[Stored data]

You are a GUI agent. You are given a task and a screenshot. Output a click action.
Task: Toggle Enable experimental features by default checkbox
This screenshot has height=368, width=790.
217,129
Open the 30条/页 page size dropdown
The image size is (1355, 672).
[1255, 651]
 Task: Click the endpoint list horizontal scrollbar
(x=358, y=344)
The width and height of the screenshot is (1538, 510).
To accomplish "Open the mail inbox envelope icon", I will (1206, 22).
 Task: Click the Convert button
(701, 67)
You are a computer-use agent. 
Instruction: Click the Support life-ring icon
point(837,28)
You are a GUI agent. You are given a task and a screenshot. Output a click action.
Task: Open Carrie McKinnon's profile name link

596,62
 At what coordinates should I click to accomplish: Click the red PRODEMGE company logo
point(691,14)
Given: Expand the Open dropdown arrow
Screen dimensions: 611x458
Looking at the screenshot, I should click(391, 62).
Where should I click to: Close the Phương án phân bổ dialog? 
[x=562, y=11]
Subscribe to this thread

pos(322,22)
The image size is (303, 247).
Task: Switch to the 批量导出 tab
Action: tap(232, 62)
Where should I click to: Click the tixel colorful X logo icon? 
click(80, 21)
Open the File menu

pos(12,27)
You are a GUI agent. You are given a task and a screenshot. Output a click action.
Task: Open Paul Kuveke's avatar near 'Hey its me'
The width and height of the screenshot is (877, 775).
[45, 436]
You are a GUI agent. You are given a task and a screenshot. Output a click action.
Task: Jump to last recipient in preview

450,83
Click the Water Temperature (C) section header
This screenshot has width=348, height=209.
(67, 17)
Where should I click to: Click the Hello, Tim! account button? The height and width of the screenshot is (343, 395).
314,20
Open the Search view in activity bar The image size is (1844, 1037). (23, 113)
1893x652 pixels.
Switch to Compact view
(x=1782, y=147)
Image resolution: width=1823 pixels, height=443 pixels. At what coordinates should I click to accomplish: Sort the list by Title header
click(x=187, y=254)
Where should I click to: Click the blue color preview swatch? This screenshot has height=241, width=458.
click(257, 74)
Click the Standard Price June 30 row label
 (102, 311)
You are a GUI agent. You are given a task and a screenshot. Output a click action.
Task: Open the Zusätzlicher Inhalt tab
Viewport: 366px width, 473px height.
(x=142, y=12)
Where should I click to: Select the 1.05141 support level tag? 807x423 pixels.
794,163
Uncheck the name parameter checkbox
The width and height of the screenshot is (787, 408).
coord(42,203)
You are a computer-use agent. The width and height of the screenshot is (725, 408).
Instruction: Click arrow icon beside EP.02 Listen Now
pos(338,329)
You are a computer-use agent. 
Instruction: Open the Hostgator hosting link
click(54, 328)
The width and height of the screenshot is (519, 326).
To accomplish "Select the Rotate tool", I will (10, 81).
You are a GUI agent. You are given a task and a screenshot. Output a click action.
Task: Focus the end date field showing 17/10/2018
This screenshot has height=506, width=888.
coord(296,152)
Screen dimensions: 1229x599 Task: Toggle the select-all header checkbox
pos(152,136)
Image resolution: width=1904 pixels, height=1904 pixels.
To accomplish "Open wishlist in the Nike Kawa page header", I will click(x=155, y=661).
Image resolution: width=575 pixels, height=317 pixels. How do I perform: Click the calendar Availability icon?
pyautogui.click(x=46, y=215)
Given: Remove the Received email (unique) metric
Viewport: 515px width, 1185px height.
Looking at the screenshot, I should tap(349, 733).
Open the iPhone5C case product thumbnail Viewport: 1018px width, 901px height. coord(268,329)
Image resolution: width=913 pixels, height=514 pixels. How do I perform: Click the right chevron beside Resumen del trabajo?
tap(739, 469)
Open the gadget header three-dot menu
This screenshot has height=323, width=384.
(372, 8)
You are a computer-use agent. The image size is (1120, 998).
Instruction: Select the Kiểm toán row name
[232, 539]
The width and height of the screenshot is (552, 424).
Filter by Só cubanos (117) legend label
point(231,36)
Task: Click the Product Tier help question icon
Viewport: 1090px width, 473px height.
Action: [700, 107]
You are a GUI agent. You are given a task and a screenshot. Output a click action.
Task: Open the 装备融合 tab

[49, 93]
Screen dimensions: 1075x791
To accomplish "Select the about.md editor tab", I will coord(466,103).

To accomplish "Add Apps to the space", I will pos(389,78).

* Exercise aim
Write out each record again, keeping every word as it is.

* Answer to this exercise
You are a GUI agent. You are given a task and a screenshot. Output a click action.
Task: Toggle Enable experimental features by default checkbox
This screenshot has height=368, width=790.
217,129
Open the 30条/页 page size dropdown
The image size is (1355, 672).
[1255, 651]
 Task: Click the endpoint list horizontal scrollbar
(x=358, y=344)
The width and height of the screenshot is (1538, 510).
To accomplish "Open the mail inbox envelope icon", I will (1206, 22).
 Task: Click the Convert button
(701, 67)
You are a computer-use agent. 
Instruction: Click the Support life-ring icon
point(837,28)
You are a GUI agent. You are given a task and a screenshot. Output a click action.
Task: Open Carrie McKinnon's profile name link

596,62
 At what coordinates should I click to accomplish: Click the red PRODEMGE company logo
point(691,14)
Given: Expand the Open dropdown arrow
Screen dimensions: 611x458
Looking at the screenshot, I should click(391, 62).
Where should I click to: Close the Phương án phân bổ dialog? 
[x=562, y=11]
Subscribe to this thread

pos(322,22)
The image size is (303, 247).
Task: Switch to the 批量导出 tab
Action: tap(232, 62)
Where should I click to: Click the tixel colorful X logo icon? 
click(80, 21)
Open the File menu

pos(12,27)
You are a GUI agent. You are given a task and a screenshot. Output a click action.
Task: Open Paul Kuveke's avatar near 'Hey its me'
The width and height of the screenshot is (877, 775).
[45, 436]
You are a GUI agent. You are given a task and a screenshot. Output a click action.
Task: Jump to last recipient in preview

450,83
Click the Water Temperature (C) section header
This screenshot has width=348, height=209.
(67, 17)
Where should I click to: Click the Hello, Tim! account button? The height and width of the screenshot is (343, 395).
314,20
Open the Search view in activity bar The image size is (1844, 1037). (23, 113)
1893x652 pixels.
Switch to Compact view
(x=1782, y=147)
Image resolution: width=1823 pixels, height=443 pixels. At what coordinates should I click to accomplish: Sort the list by Title header
click(x=187, y=254)
Where should I click to: Click the blue color preview swatch? This screenshot has height=241, width=458.
click(257, 74)
Click the Standard Price June 30 row label
 (102, 311)
You are a GUI agent. You are given a task and a screenshot. Output a click action.
Task: Open the Zusätzlicher Inhalt tab
Viewport: 366px width, 473px height.
(x=142, y=12)
Where should I click to: Select the 1.05141 support level tag? 807x423 pixels.
794,163
Uncheck the name parameter checkbox
The width and height of the screenshot is (787, 408).
coord(42,203)
You are a computer-use agent. The width and height of the screenshot is (725, 408).
Instruction: Click arrow icon beside EP.02 Listen Now
pos(338,329)
You are a computer-use agent. 
Instruction: Open the Hostgator hosting link
click(54, 328)
The width and height of the screenshot is (519, 326).
To accomplish "Select the Rotate tool", I will (10, 81).
You are a GUI agent. You are given a task and a screenshot. Output a click action.
Task: Focus the end date field showing 17/10/2018
This screenshot has height=506, width=888.
coord(296,152)
Screen dimensions: 1229x599 Task: Toggle the select-all header checkbox
pos(152,136)
Image resolution: width=1904 pixels, height=1904 pixels.
To accomplish "Open wishlist in the Nike Kawa page header", I will click(x=155, y=661).
Image resolution: width=575 pixels, height=317 pixels. How do I perform: Click the calendar Availability icon?
pyautogui.click(x=46, y=215)
Given: Remove the Received email (unique) metric
Viewport: 515px width, 1185px height.
Looking at the screenshot, I should tap(349, 733).
Open the iPhone5C case product thumbnail Viewport: 1018px width, 901px height. coord(268,329)
Image resolution: width=913 pixels, height=514 pixels. How do I perform: Click the right chevron beside Resumen del trabajo?
tap(739, 469)
Open the gadget header three-dot menu
This screenshot has height=323, width=384.
(372, 8)
You are a computer-use agent. The image size is (1120, 998).
Instruction: Select the Kiểm toán row name
[232, 539]
The width and height of the screenshot is (552, 424).
Filter by Só cubanos (117) legend label
point(231,36)
Task: Click the Product Tier help question icon
Viewport: 1090px width, 473px height.
Action: [700, 107]
You are a GUI agent. You are given a task and a screenshot. Output a click action.
Task: Open the 装备融合 tab

[49, 93]
Screen dimensions: 1075x791
To accomplish "Select the about.md editor tab", I will coord(466,103).

To accomplish "Add Apps to the space", I will pos(389,78).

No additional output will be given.